■ **Task requirements**
The expected output is the first line of the data below and every line after it, up to and including the line containing "[L'Atelier de Charenton] (215, 751)", each reproduced exactly.

■ **Records**
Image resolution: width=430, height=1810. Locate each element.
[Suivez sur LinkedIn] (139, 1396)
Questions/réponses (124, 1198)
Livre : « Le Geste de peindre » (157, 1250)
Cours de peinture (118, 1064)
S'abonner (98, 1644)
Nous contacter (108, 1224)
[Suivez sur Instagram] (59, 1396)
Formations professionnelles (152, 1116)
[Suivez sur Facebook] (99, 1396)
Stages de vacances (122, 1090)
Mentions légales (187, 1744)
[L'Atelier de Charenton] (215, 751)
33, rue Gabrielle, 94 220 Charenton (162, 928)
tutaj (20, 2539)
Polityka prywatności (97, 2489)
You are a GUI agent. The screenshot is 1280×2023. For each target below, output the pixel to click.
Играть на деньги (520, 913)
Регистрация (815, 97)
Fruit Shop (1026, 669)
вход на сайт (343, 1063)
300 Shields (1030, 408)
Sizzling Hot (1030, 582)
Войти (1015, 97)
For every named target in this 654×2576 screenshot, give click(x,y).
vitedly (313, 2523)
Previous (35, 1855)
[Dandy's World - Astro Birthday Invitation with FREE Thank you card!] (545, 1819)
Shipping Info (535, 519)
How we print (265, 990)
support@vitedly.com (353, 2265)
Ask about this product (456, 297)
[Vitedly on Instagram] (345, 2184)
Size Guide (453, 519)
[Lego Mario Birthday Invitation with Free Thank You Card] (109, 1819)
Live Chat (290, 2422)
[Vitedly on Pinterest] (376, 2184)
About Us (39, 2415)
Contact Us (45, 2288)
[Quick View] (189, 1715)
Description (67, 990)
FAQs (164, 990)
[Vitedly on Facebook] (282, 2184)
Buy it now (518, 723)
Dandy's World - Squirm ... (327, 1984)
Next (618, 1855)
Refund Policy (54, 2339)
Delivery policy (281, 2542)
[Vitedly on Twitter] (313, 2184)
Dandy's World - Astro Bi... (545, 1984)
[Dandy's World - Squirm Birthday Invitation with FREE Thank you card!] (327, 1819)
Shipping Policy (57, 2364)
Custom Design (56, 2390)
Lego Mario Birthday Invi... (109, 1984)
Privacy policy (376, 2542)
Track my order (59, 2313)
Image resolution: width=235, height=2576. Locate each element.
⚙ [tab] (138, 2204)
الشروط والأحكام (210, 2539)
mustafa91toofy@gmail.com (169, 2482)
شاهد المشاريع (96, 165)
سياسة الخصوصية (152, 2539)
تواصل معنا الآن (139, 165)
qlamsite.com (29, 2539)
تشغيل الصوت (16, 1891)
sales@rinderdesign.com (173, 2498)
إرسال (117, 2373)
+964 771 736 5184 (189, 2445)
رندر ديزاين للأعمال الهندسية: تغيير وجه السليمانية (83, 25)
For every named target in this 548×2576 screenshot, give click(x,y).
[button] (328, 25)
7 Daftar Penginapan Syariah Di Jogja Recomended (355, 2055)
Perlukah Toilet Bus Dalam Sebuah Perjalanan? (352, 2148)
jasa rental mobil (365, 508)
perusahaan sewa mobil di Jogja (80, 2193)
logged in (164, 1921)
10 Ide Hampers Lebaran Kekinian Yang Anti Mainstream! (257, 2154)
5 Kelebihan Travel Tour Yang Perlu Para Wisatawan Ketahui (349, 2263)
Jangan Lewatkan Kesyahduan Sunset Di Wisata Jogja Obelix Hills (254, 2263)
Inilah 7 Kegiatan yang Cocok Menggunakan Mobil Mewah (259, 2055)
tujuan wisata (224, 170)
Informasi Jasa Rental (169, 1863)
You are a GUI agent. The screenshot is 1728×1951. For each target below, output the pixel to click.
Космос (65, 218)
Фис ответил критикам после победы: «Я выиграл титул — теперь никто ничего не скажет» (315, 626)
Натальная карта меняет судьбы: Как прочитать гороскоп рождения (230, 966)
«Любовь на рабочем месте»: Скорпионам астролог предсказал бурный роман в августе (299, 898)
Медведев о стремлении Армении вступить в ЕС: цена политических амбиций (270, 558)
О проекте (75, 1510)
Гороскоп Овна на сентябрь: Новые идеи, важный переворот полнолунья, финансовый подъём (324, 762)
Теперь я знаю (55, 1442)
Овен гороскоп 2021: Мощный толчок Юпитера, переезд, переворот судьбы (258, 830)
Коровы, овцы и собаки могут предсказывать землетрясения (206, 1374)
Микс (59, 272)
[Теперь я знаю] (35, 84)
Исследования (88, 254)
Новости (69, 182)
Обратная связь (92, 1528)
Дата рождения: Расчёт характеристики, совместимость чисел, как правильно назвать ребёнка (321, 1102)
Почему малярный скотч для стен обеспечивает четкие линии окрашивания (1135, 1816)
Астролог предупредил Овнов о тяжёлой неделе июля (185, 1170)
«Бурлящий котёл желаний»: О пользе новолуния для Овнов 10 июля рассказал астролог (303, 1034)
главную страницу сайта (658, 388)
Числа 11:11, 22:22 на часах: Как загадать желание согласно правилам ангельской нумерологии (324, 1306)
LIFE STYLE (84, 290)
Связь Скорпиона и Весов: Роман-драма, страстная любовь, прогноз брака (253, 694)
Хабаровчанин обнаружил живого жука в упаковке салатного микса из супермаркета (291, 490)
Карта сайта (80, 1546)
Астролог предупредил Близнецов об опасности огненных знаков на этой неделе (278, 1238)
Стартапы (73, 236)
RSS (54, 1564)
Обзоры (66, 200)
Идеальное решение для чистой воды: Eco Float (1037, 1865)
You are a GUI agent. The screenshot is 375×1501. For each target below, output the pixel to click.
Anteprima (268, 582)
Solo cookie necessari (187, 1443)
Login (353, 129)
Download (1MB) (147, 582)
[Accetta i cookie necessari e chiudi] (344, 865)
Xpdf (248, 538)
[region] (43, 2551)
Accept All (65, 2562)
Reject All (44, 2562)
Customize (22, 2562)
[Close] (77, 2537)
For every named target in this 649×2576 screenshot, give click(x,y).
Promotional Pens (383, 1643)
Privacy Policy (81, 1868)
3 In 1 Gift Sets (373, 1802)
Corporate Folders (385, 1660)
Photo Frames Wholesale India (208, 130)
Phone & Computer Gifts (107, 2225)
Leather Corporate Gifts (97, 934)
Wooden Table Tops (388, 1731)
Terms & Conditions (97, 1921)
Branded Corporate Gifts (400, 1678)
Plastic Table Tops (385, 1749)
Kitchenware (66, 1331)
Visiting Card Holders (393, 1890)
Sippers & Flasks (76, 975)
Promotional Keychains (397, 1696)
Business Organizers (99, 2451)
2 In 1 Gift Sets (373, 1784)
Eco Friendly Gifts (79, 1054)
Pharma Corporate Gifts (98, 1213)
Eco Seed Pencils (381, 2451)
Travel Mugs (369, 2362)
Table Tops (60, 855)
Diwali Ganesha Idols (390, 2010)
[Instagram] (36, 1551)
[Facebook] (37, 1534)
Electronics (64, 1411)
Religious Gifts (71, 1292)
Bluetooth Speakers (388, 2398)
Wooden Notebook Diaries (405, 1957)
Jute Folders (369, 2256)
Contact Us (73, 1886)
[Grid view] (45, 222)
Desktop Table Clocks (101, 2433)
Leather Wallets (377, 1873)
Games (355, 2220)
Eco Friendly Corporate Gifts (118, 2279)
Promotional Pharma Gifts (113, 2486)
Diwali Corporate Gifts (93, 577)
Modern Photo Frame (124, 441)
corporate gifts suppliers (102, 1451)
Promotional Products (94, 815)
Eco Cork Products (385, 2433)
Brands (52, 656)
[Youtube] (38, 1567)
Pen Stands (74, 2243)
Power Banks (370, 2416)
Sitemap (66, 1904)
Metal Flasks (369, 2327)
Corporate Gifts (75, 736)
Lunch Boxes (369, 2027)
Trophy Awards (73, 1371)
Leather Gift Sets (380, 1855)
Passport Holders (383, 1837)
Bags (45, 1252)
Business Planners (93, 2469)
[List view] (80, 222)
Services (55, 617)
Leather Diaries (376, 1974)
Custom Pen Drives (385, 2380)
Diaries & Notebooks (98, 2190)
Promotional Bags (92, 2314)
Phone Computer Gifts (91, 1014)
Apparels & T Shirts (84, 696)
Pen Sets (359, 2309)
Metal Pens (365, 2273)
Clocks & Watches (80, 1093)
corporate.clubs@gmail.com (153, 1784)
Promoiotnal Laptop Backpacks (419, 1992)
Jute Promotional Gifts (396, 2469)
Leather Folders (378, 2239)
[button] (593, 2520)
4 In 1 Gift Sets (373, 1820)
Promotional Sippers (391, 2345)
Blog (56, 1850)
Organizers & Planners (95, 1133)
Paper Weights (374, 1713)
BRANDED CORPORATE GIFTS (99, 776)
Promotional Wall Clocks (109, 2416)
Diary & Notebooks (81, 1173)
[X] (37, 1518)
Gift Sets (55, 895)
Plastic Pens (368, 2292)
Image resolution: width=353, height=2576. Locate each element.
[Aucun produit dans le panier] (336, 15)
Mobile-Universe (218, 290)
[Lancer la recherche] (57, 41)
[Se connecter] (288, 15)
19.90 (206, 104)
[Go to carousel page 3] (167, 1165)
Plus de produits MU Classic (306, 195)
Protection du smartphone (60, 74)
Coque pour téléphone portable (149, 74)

■ **Result of this task**
Image resolution: width=430, height=1810. Locate each element.
[Suivez sur LinkedIn] (139, 1396)
Questions/réponses (124, 1198)
Livre : « Le Geste de peindre » (157, 1250)
Cours de peinture (118, 1064)
S'abonner (98, 1644)
Nous contacter (108, 1224)
[Suivez sur Instagram] (59, 1396)
Formations professionnelles (152, 1116)
[Suivez sur Facebook] (99, 1396)
Stages de vacances (122, 1090)
Mentions légales (187, 1744)
[L'Atelier de Charenton] (215, 751)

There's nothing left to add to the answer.